→ Directions:
In the material below, rewrite the lines from the one containing "This screenshot has" through the one containing "(x=251, y=256)", both included, and change "red" to "blue" with everything else left as is. Omit the pictures from your version.

→ Information given:
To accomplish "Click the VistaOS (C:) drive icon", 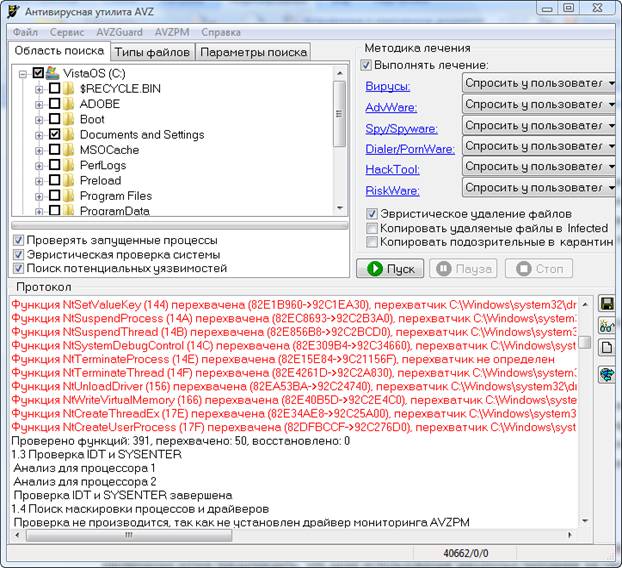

...

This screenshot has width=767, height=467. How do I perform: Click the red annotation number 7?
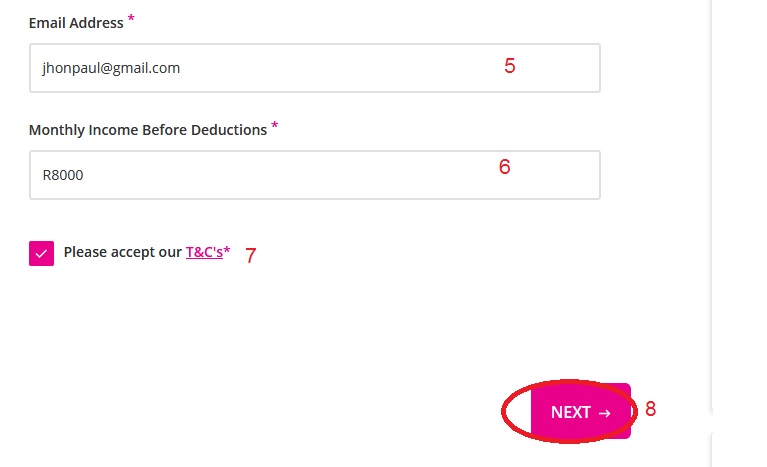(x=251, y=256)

---

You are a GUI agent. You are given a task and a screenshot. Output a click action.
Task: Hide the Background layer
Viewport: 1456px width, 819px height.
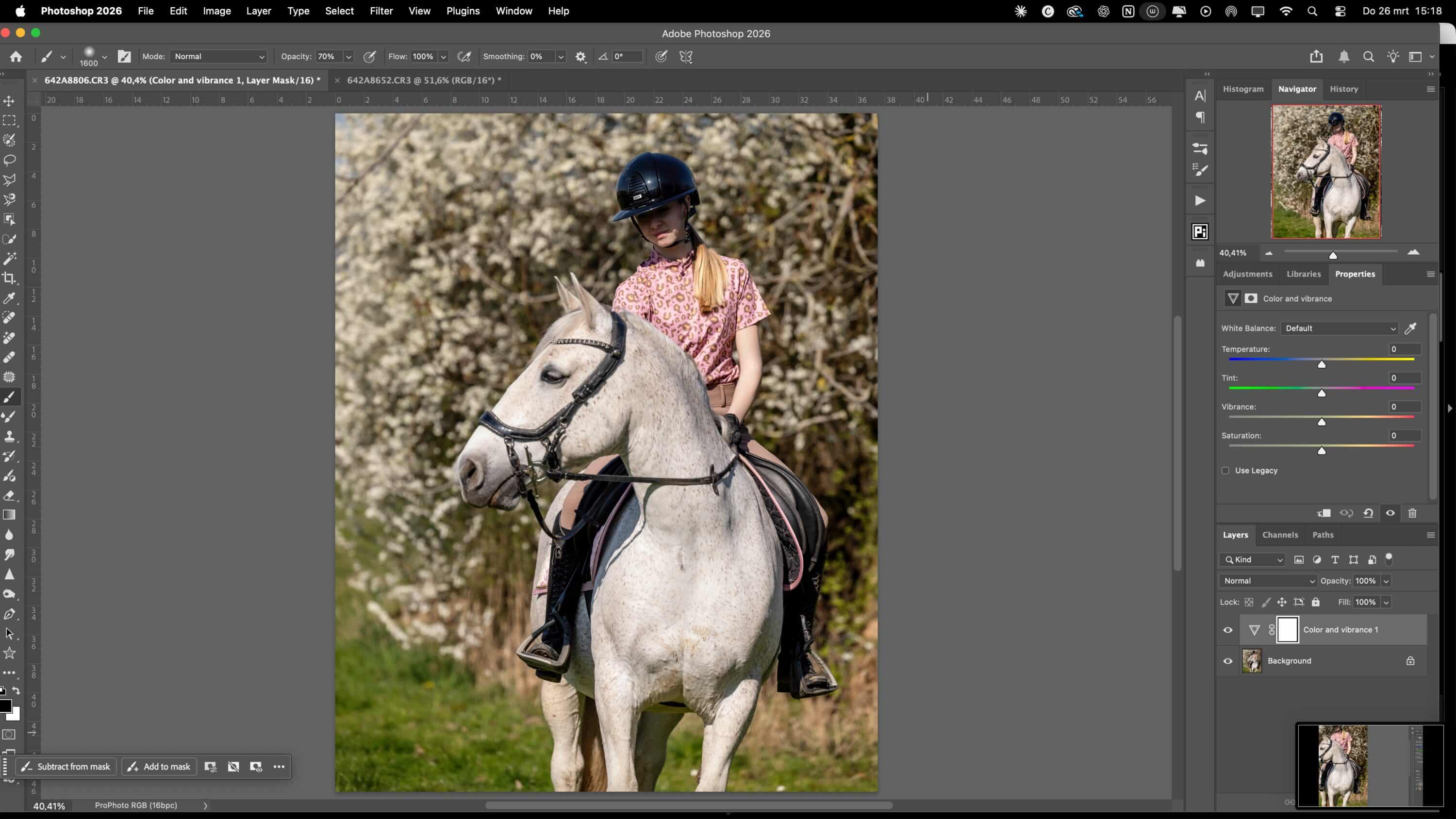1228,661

→ Output below:
This screenshot has width=767, height=467. How do I perform: Click the blue annotation number 7?
(x=251, y=256)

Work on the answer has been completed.